作業の目的: 下にある証券化・流動化についての抜粋文を、一字一句変えずに全文抜き出してもらえますか?

なお、本連載では、各スキームの根底にある「考え方」を理解することにフォーカスし、細かい論点などはあえて捨象していることがあります。したがって、契約実務のテクニカルなポイントなどについては、定評ある実務書(*1)を参照いただければと思います。基本的な考え方をしっかり理解していれば、多少難解な実務書でも読みこなせるはずです。

1.証券化・流動化とは?

(1)証券化・流動化の意味

証券化とは、一定のキャッシュフローを生み出す資産を資本市場につなぐ仕掛けであるとされます(*2)。すなわち、資産(アセット)を保有する会社(オリジネーター)が、別の法主体(SPV(*3))を設立してアセットを移転(*4)し、そのアセットが生み出す将来のキャッシュフローを裏付けとした証券を発行して資金調達を行うことを指します(*5)

生データ:
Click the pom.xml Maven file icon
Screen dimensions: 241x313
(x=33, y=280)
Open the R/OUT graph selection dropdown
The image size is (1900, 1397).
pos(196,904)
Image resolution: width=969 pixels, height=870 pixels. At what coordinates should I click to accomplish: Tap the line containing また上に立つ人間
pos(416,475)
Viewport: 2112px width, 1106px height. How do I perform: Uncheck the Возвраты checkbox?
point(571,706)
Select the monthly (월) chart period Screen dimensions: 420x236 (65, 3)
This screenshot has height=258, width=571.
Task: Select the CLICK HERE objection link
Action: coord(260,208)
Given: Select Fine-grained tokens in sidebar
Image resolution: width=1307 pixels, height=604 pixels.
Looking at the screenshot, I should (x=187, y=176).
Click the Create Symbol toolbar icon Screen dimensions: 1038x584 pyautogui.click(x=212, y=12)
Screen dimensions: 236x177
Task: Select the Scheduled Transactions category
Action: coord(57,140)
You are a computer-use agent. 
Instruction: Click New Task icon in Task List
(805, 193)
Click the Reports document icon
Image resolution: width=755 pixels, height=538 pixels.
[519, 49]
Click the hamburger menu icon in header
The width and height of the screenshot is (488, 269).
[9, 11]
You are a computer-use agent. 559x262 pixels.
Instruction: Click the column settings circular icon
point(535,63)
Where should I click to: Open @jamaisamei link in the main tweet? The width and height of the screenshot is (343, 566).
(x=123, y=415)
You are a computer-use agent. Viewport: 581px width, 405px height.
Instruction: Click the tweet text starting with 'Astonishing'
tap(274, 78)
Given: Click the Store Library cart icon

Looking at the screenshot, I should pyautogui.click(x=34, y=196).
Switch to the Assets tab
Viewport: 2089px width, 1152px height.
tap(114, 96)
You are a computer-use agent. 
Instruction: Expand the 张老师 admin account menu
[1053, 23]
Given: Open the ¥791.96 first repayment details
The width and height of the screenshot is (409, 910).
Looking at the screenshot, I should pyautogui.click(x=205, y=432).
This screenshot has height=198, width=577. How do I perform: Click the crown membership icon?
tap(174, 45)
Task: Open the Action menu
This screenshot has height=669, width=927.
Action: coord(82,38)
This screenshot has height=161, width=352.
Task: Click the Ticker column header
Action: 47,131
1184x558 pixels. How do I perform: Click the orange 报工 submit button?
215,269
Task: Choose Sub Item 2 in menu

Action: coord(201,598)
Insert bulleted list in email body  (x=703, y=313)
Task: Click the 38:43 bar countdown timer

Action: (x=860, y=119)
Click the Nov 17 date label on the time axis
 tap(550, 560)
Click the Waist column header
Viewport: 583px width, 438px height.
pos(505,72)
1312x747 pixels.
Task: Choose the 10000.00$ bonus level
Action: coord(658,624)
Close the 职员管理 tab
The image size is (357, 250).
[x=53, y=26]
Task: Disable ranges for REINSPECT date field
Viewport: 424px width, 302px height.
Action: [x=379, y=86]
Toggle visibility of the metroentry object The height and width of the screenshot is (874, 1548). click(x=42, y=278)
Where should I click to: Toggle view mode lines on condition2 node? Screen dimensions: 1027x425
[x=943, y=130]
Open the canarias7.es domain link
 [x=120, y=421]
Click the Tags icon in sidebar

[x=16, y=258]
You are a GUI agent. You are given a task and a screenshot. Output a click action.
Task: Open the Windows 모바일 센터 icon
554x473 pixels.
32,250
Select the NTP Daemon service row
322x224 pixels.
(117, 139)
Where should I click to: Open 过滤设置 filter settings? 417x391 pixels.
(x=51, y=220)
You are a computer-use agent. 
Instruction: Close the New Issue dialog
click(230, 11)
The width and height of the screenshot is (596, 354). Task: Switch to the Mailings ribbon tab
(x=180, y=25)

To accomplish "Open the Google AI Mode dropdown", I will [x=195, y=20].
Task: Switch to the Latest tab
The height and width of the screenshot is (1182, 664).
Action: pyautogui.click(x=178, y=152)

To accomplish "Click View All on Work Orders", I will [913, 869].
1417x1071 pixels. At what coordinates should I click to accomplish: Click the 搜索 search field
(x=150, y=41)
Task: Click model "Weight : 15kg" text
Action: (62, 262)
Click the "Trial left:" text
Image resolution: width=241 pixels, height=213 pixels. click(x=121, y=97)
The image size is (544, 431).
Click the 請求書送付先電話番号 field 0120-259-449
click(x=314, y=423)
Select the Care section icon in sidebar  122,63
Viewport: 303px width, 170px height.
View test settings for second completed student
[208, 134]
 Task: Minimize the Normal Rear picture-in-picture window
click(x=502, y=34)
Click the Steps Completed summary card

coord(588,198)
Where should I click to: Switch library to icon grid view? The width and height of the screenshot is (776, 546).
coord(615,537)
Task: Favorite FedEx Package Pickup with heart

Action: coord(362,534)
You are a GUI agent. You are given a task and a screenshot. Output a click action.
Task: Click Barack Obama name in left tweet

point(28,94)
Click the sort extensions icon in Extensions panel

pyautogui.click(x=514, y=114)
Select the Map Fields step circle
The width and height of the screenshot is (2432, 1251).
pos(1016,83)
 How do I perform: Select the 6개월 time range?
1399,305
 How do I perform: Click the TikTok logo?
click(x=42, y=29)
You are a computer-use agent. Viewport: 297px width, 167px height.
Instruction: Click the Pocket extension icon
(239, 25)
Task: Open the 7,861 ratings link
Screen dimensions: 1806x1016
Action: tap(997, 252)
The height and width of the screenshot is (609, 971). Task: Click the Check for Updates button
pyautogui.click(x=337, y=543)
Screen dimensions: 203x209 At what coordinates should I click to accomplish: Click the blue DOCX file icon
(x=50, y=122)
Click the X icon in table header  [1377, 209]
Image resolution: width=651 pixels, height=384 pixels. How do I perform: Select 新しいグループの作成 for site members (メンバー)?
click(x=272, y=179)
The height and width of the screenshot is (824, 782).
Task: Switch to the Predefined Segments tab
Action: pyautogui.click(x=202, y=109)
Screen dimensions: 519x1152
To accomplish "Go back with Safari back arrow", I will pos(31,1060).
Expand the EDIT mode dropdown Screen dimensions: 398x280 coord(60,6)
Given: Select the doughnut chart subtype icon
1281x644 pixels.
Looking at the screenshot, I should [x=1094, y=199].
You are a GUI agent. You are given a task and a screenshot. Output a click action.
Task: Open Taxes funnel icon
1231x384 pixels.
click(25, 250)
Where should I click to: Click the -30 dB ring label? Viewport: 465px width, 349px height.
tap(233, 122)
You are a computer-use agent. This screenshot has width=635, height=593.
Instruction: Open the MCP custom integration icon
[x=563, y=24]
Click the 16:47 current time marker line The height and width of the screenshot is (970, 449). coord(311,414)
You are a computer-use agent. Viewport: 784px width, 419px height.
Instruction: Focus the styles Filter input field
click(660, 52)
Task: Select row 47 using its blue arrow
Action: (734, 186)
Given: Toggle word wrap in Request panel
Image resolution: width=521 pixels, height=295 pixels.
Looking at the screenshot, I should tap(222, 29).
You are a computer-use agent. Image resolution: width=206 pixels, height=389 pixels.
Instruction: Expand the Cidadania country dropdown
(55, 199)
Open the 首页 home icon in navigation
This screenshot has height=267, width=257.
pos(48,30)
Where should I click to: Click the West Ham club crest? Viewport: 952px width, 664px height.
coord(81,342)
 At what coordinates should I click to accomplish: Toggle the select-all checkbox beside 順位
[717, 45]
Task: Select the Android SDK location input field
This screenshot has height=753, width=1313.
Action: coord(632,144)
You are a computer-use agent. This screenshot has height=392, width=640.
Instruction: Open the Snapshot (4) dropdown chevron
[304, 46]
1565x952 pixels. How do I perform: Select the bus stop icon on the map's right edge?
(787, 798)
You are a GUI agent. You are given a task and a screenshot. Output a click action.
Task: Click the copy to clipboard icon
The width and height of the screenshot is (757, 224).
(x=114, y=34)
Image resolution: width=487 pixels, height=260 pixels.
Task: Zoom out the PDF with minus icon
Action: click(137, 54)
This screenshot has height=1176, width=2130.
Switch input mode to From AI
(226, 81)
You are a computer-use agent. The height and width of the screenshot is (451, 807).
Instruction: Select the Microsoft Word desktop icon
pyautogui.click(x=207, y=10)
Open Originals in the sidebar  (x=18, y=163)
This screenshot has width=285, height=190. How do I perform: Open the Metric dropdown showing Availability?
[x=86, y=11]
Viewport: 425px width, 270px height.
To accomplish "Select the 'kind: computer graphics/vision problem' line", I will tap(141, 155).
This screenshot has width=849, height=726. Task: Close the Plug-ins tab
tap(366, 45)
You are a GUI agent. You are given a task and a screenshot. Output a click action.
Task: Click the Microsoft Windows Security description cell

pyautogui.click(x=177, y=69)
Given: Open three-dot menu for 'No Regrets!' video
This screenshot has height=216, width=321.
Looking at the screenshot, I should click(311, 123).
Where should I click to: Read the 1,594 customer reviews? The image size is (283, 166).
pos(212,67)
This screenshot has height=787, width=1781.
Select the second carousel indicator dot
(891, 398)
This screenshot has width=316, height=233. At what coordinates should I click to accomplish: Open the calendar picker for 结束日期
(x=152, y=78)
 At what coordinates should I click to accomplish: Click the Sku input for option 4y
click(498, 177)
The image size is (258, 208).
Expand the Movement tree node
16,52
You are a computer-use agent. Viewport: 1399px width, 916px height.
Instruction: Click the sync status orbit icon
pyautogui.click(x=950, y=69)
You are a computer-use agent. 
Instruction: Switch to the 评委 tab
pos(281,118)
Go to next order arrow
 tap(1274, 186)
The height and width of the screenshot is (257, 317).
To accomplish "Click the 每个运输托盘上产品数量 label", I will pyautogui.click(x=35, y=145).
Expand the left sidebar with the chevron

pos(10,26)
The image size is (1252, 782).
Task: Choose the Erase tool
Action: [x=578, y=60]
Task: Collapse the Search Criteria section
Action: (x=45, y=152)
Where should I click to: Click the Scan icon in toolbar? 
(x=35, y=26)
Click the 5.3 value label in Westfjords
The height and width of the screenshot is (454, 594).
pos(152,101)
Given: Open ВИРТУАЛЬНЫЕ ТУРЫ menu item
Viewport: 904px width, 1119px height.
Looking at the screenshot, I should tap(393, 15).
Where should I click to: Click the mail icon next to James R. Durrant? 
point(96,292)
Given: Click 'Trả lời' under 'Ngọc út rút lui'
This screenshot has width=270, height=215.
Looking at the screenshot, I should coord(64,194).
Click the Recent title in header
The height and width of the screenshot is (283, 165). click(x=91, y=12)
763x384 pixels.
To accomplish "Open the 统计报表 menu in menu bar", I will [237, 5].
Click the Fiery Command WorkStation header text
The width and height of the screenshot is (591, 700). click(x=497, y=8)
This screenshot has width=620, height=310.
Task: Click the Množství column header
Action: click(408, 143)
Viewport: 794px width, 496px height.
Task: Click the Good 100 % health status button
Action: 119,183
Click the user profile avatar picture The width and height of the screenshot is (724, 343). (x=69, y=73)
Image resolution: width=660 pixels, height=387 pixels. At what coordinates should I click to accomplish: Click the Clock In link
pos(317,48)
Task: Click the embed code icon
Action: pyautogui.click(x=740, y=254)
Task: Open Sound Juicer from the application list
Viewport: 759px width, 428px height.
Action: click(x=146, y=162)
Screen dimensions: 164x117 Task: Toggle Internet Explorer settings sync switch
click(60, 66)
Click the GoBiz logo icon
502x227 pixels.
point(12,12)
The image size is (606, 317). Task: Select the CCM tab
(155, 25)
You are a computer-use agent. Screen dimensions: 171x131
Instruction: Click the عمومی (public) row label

課題の解答:
なお、本連載では、各スキームの根底にある「考え方」を理解することにフォーカスし、細かい論点などはあえて捨象していることがあります。したがって、契約実務のテクニカルなポイントなどについては、定評ある実務書(*1)を参照いただければと思います。基本的な考え方をしっかり理解していれば、多少難解な実務書でも読みこなせるはずです。

1.証券化・流動化とは?

(1)証券化・流動化の意味

証券化とは、一定のキャッシュフローを生み出す資産を資本市場につなぐ仕掛けであるとされます(*2)。すなわち、資産(アセット)を保有する会社(オリジネーター)が、別の法主体(SPV(*3))を設立してアセットを移転(*4)し、そのアセットが生み出す将来のキャッシュフローを裏付けとした証券を発行して資金調達を行うことを指します(*5)